**Activity:** Using the records below, write out again exactly the lines that begin at the line containing "Home (34, 2489)" and end at the line containing "Contact Us (130, 2489)", and no other lines.

**Records to use:**
- - - - -
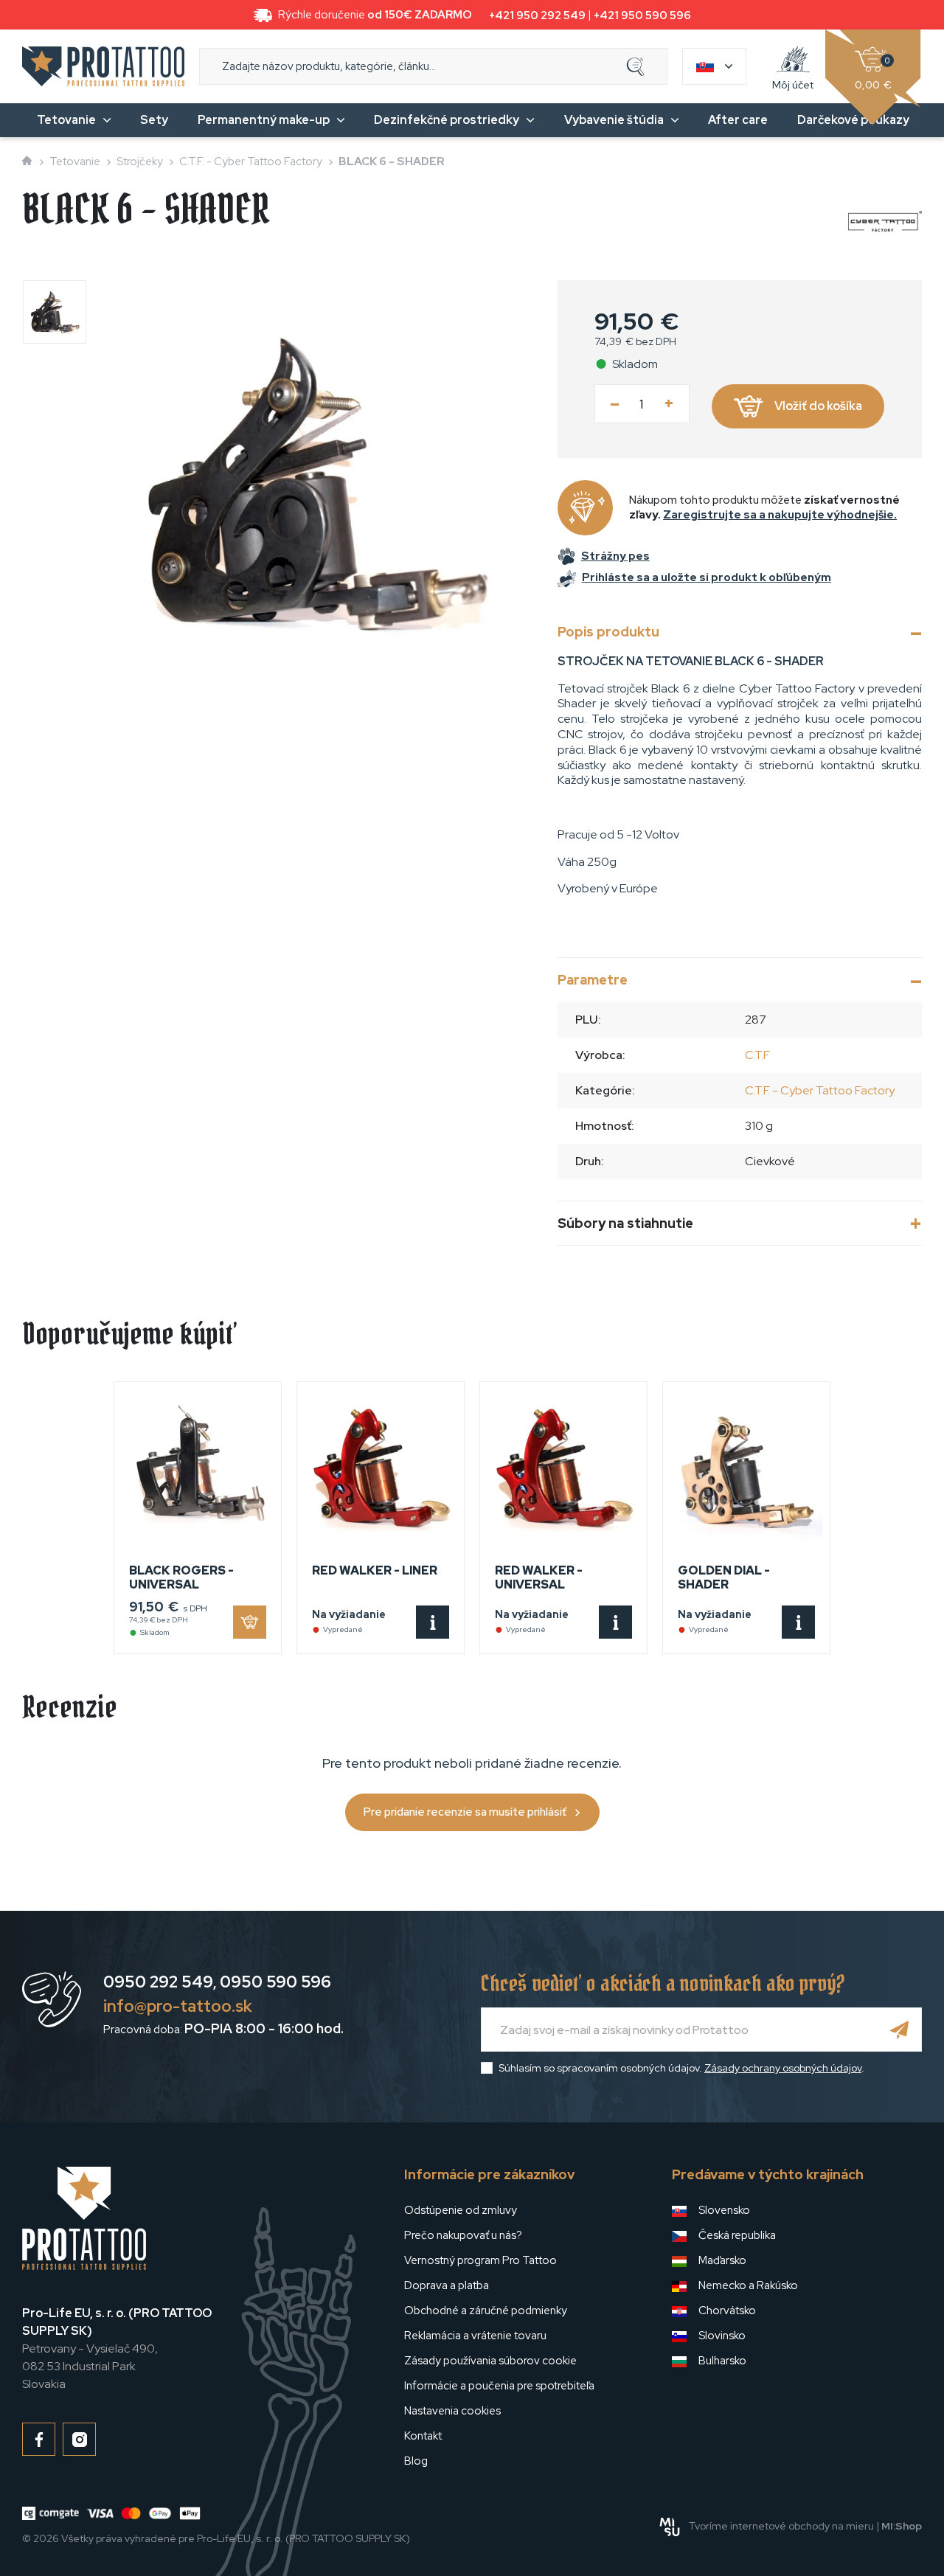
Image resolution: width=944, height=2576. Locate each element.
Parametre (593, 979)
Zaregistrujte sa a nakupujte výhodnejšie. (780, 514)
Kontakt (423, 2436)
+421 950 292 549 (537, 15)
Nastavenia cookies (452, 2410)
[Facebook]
- - - - -
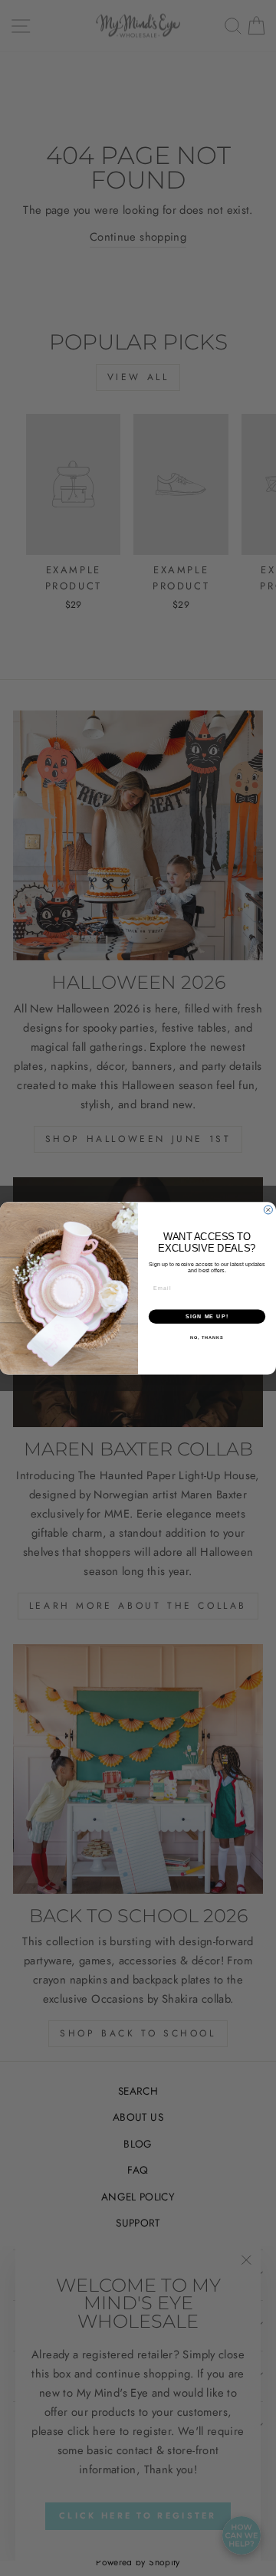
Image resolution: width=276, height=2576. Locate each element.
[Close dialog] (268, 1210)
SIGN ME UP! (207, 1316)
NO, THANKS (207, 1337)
- - - - -
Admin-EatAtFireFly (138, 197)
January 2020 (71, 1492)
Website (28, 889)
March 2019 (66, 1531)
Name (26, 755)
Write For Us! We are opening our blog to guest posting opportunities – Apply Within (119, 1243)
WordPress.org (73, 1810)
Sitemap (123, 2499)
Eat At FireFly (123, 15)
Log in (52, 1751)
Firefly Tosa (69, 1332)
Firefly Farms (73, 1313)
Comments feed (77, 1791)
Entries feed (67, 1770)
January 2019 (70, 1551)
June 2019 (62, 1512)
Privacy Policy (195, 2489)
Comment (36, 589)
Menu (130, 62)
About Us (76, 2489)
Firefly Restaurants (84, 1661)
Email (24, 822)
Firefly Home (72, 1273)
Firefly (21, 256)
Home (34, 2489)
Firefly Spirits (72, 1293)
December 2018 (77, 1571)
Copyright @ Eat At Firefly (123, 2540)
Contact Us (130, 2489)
- - - - -
**Written answer:**
Home (34, 2489)
Firefly Spirits (72, 1293)
December 2018 (77, 1571)
Copyright @ Eat At Firefly (123, 2540)
Contact Us (130, 2489)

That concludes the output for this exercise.